→ **Data in this exercise**:

────

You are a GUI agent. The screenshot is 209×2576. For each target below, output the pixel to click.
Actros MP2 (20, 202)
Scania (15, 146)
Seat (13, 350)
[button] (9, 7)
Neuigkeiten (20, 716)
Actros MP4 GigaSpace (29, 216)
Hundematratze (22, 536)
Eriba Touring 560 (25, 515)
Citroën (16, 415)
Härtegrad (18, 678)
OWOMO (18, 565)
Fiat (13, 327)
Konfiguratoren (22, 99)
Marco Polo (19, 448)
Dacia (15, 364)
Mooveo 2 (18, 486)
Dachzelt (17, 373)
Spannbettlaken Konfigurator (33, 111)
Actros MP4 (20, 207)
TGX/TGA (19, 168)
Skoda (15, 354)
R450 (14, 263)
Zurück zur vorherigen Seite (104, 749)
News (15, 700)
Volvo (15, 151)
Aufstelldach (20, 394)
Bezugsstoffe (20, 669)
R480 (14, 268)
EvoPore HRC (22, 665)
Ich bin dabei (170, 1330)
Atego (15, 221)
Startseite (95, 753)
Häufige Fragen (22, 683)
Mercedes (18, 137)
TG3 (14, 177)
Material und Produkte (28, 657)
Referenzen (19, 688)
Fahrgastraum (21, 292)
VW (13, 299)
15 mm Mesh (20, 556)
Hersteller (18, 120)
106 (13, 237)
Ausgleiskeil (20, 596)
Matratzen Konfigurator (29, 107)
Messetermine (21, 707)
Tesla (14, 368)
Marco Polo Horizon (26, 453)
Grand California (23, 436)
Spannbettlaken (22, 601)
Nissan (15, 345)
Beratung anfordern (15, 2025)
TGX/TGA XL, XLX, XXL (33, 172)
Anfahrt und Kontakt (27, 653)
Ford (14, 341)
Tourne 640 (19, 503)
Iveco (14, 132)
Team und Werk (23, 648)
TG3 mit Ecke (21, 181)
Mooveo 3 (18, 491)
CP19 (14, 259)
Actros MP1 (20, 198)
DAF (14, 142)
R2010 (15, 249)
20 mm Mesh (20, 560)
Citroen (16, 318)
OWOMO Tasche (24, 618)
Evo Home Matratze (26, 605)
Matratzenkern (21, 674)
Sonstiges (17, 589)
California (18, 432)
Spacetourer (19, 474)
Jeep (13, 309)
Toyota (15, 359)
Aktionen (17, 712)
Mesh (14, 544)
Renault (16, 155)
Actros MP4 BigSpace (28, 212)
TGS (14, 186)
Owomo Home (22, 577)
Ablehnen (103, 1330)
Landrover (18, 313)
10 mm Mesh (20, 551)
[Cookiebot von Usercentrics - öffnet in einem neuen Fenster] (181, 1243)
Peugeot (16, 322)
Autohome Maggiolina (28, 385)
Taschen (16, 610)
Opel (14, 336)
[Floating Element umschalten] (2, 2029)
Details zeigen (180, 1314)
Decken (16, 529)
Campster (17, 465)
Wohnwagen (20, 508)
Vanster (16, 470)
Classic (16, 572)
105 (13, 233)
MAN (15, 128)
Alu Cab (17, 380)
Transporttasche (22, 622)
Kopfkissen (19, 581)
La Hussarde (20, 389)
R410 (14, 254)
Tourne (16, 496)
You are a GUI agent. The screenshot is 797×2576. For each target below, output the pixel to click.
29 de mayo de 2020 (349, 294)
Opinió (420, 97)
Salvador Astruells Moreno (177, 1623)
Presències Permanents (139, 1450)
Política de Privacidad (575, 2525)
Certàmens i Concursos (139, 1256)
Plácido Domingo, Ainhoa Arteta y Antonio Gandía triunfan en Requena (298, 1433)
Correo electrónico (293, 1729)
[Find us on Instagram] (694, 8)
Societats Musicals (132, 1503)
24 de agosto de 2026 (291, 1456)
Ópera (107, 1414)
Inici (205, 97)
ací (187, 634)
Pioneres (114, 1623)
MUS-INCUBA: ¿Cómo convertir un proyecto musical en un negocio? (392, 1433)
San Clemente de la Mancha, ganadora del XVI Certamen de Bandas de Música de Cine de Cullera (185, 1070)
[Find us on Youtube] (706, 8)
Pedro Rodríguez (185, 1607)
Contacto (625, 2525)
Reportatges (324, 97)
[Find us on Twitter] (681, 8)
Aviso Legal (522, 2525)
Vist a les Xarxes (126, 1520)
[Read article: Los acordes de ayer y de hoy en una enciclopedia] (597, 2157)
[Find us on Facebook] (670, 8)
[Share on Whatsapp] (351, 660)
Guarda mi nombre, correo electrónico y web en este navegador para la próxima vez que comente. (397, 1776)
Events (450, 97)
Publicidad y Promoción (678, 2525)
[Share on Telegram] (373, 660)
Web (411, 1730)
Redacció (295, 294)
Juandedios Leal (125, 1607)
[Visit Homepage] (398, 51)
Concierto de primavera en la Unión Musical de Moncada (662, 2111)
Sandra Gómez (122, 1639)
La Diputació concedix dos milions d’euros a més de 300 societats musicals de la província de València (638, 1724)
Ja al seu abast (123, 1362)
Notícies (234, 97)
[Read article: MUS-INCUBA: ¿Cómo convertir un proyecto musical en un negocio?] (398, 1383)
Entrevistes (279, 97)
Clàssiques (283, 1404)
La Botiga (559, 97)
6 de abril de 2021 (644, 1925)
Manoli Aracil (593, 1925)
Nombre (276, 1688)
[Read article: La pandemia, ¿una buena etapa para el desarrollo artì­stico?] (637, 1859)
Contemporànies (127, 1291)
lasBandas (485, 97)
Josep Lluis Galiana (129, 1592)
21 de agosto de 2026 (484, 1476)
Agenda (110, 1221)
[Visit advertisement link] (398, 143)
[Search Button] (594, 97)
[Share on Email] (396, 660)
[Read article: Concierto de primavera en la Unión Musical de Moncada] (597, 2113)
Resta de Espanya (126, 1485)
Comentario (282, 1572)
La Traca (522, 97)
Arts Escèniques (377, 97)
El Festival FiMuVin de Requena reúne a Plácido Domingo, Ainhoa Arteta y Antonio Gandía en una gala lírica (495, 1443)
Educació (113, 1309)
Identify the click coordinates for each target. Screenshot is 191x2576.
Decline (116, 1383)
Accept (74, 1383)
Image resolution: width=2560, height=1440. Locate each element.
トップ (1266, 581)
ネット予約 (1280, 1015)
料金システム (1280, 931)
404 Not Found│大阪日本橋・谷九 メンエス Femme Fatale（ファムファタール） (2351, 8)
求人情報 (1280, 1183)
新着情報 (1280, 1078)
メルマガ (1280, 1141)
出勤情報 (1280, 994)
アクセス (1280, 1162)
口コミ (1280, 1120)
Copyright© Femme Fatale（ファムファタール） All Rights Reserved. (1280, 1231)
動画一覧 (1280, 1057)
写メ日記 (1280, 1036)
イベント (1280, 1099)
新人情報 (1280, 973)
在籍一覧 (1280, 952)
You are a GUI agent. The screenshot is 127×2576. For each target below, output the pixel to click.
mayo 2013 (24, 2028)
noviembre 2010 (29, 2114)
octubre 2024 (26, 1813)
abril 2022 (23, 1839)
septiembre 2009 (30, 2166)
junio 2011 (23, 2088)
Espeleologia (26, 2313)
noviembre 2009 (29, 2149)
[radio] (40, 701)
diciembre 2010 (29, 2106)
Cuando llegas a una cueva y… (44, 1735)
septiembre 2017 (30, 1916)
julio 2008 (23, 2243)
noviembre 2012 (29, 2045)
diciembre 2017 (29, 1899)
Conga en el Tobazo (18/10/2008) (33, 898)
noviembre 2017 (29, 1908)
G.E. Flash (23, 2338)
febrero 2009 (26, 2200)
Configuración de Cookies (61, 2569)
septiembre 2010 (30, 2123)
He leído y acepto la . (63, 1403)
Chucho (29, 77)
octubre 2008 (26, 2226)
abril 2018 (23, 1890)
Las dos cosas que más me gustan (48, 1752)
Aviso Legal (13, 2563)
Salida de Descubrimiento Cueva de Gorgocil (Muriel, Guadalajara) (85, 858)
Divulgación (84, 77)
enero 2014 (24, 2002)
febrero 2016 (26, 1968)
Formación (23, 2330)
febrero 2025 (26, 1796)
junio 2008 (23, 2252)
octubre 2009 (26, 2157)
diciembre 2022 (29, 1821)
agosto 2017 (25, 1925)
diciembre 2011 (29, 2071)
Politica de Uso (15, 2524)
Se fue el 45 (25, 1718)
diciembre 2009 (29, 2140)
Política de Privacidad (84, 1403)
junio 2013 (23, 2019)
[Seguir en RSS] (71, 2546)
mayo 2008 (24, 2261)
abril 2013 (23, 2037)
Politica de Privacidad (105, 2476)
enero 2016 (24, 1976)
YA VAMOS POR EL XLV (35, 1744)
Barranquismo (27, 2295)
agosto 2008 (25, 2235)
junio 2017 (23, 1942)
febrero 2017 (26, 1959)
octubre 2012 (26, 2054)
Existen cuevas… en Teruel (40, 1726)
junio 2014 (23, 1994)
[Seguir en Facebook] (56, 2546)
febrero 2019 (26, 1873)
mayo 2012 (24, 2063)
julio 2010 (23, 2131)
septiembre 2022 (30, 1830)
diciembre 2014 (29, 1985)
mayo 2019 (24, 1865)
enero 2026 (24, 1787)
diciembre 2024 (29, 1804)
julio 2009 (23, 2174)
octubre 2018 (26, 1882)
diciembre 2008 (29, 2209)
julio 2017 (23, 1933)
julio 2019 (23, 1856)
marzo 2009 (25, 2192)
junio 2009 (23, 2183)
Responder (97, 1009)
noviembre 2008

────

→ **Aim of the task**:
In the records above, how many lines hold the string "each"? Give the number only.

→ **Exercise response**:
5